When it was done, there were still several centimeters of water left in the bottom of the compartment, but now they could breathe.
Cautiously, Chase removed his mask and mouthpiece and took a breath. It was air, stale, smelling like iron filings and ozone, but breathable air. He nudged Angie and she took her gear off too.
“Whew…that smells good. What the hell is that odor?”
Chase sniffed. “Must be the filters. Thank God they thought of this…I wasn’t sure what we were going to do when our tanks ran dry.”
Angie squirmed some more, wriggling to get comfortable. “I don’t think I like this place…where are they taking us? Maybe this wasn’t such a—“
But she choked off her words for in that moment, the little craft began to move, jerking and gyrating into motion. Chase stuck his head as close to the porthole as he could.
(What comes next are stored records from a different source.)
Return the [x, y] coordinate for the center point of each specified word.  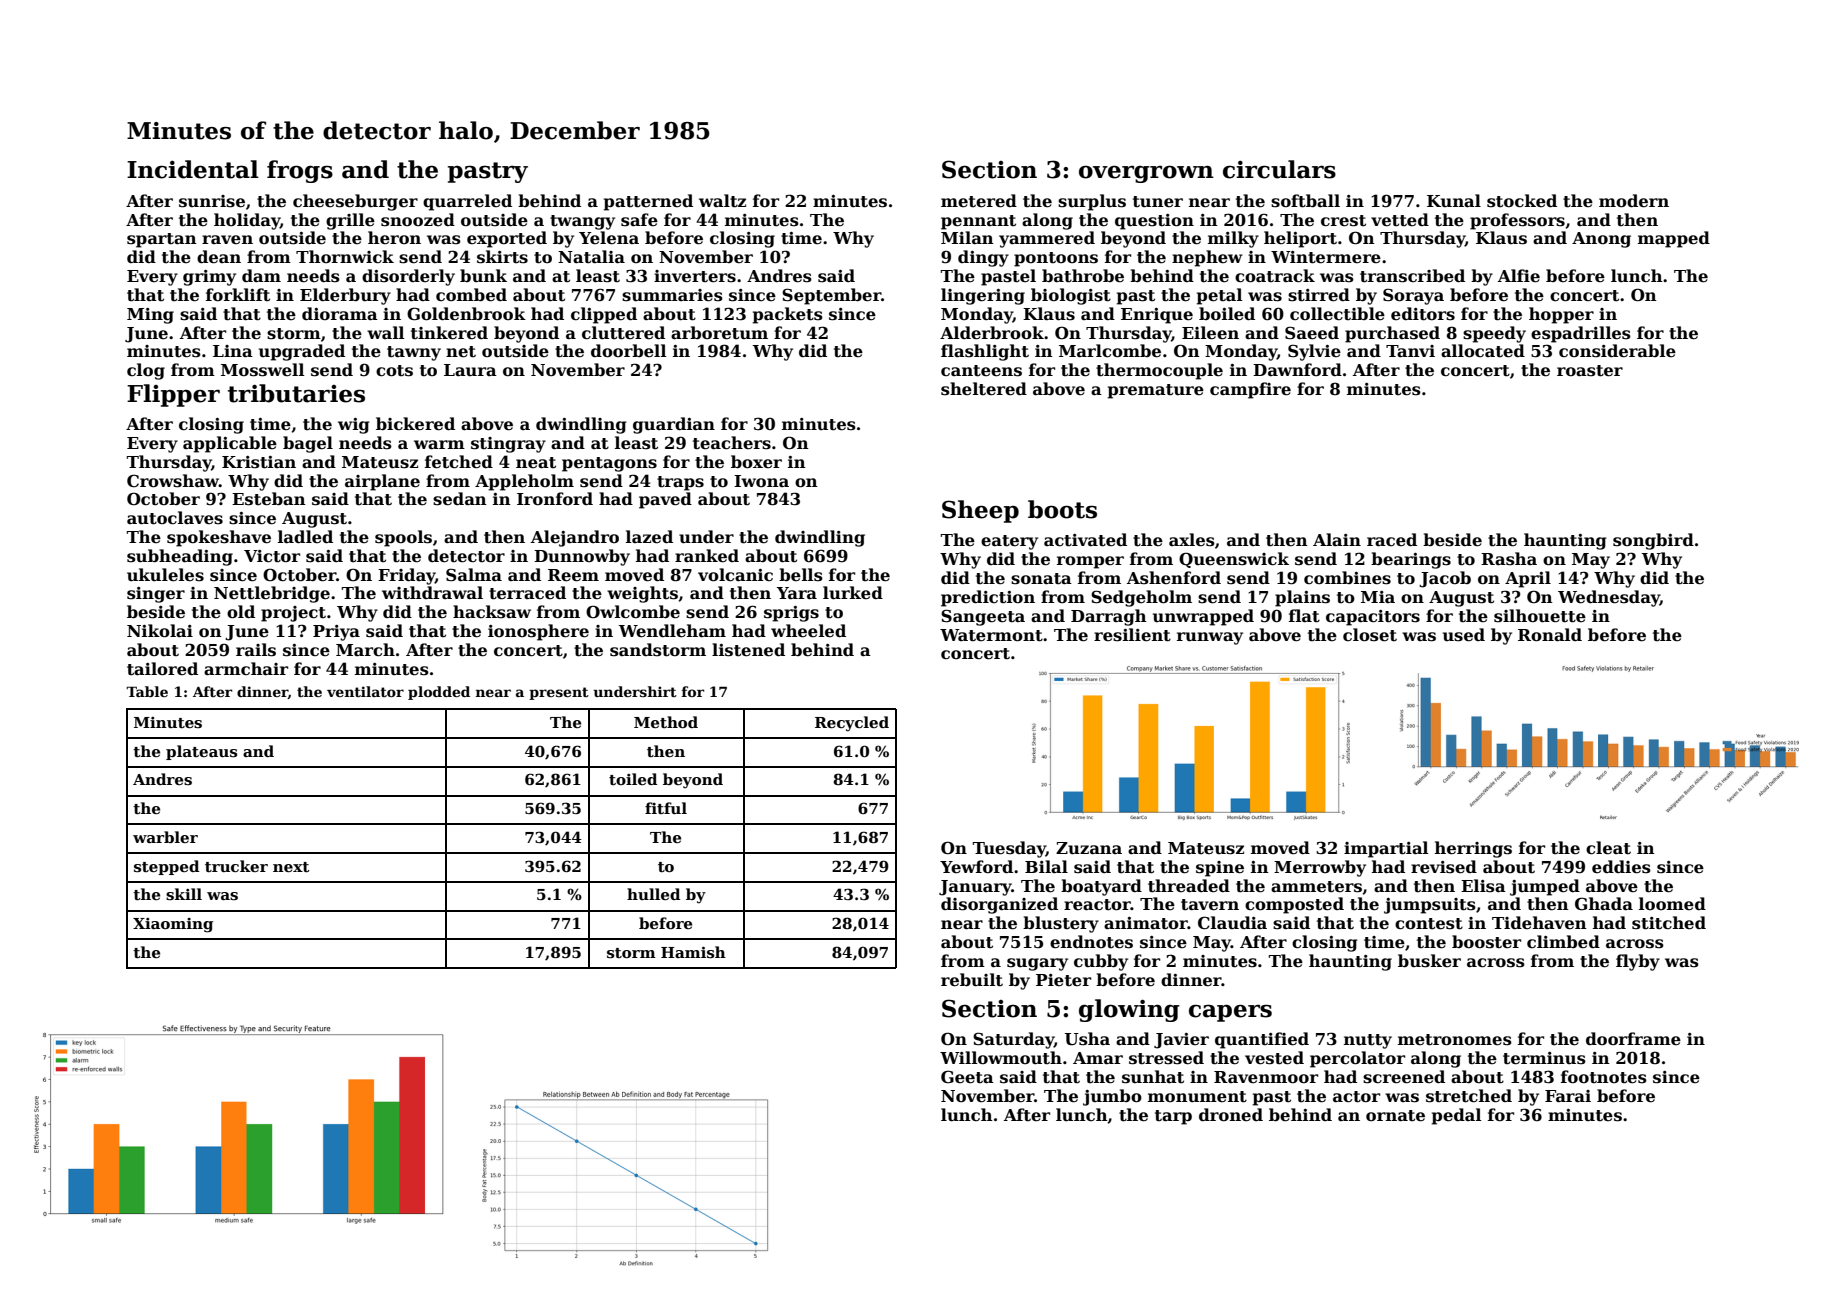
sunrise [212, 201]
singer [156, 595]
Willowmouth [1001, 1058]
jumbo [1112, 1097]
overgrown [1146, 174]
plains [1302, 598]
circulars [1279, 169]
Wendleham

“We’re underway…we’ve just lifted off the sea bed…I can see that tow line. Kloosee and Pakma must be in the sub up ahead…now we’re off. But to where?”
Angie just shuddered and tried to relax. “How do we know they’re not going to kill us…or eat us?”
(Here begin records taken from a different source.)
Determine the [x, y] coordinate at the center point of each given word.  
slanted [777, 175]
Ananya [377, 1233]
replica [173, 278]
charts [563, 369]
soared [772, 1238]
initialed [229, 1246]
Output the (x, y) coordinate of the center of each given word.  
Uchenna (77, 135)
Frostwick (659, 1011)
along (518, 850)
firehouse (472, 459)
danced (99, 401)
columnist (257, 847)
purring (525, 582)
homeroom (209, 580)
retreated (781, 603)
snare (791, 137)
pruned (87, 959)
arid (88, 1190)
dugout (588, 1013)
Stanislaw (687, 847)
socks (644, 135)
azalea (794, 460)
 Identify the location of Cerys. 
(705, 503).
Chase squinted out through the dense convex lens of the porthole. The scene outside was heavily distorted. “We don’t actually.”
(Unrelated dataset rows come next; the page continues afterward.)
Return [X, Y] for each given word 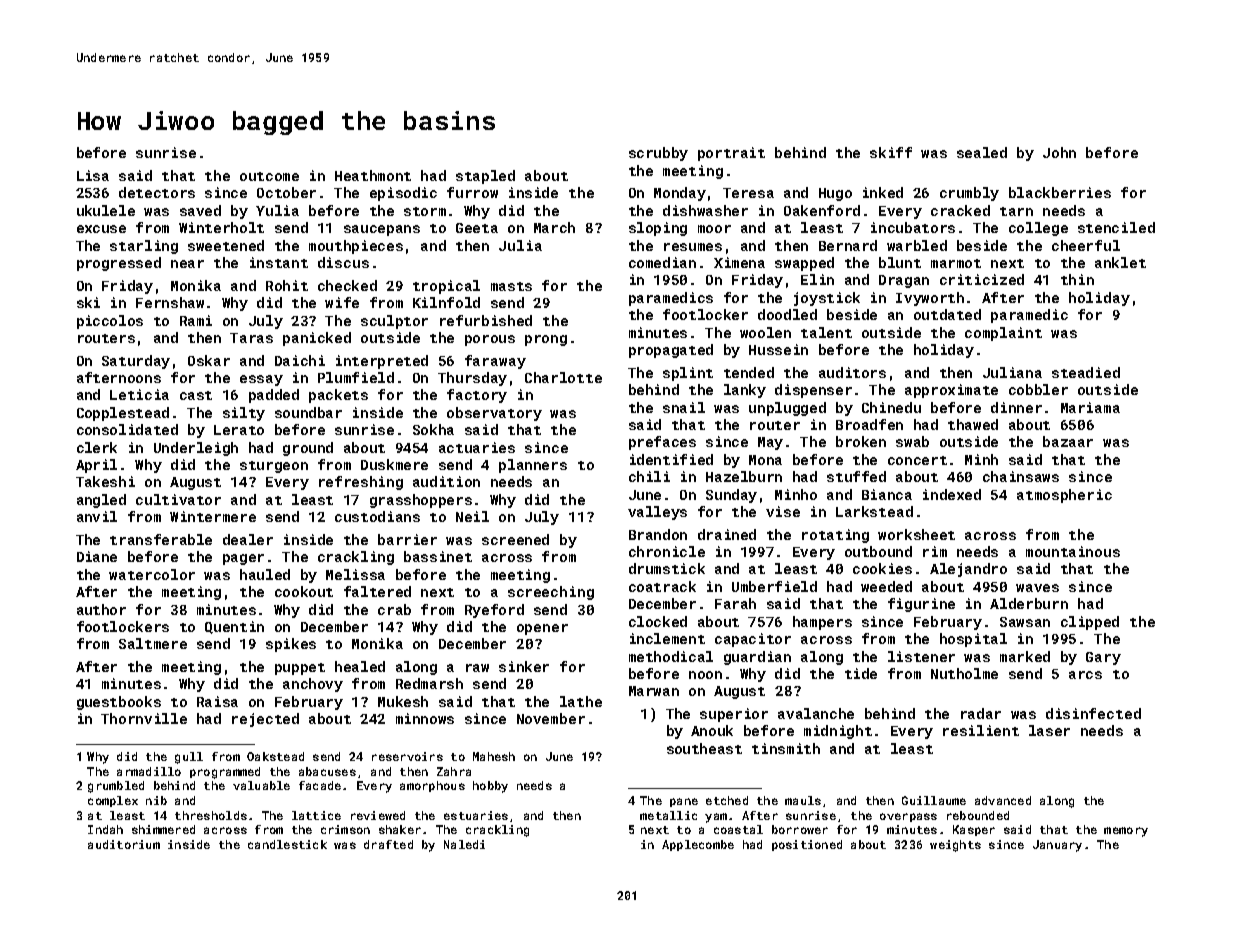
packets [338, 396]
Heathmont [373, 175]
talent [826, 332]
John [1059, 152]
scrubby [658, 154]
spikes [291, 645]
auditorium [124, 844]
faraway [495, 362]
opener [542, 629]
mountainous [1073, 551]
“Great. That’s just great.”
“Well, we sprung them from the aquarium. They sort of owe us. I guess we have to trust ‘em.”
“Somehow that doesn’t make me feel any better. Can you see anything? There’s no porthole at my end.”
Chase hmmm’ed. “We seem to be headed out to sea…the seabed’s dropping off…getting deeper. I can’t see that far. Just the tail of that sub.”
They traveled at a steady clip for nearly half an hour.
Both Chase and Angie had drifted off into a light doze when a faint tug on the side of the craft startled Chase awake.
“Angie…Angie, wake up. Something’s happening—“
She stirred. “What is it?”
“I don’t know, but it feels like we’re moving sideways.” Chase plastered his nose to the porthole, trying to make something out. “It’s silty out there. Dark too. Deeper water. You feel that?”
Some kind of force was pushing them sideways in the water. At the same time, the compartment picked up a light shuddering vibration, gyrating like a
top at the end of a string.
“Yeah…what’s happening?”
“I don’t know, but I think we’re on the outer edge of some kind of vortex…the water’s all rushing sideways, dirt, pieces of things…I can’t really make it out.”
“God, I hope it’s not a spout.”
The force began to increase, a centrifugal force that soon shoved them to one side of the compartment and pressed them hard against the walls. Worse, the compartment began a slow roll, a rotation that didn’t remain slow for long, but picked up rate at a steady clip.
Soon, they were spinning enough to become disoriented and dizzy.
“Chase…my stomach…I don’t feel so—“
Angie’s words were suddenly lost in a bright flash of light, a searing, painfully white strobing light that flooded the compartment and blinded Chase.
“Ow…I can’t see—“
The spin kept accelerating and moments later, Chase and Angie passed out.
Early morning beachgoers at Scotland Beach were treated to an incredible sight offshore, just before dawn. Backlit with the orange glow of sunrise to the east, a thin ropy waterspout formed several miles off Half Moon Cove. As the spout danced and skipped across the waves, a bright pulse of light emerged from the sea and vaulted heavenward along the length of the spout, followed by a series of light pulses, as if the spout were sucking buckets of light right out of the ocean.
The light pulses disappeared into low-hanging clouds and vanished, leaving only a faint iridescent flicker, like a silent lightning discharge.
Moments later, the waterspout collapsed into the sea and the ocean returned to its restless heaving.
Unknown to the residents of Scotland Lake, Chase Meyer and Angie Gilliam had just been catapulted six thousand light years across the Galaxy and several hundred years into the future.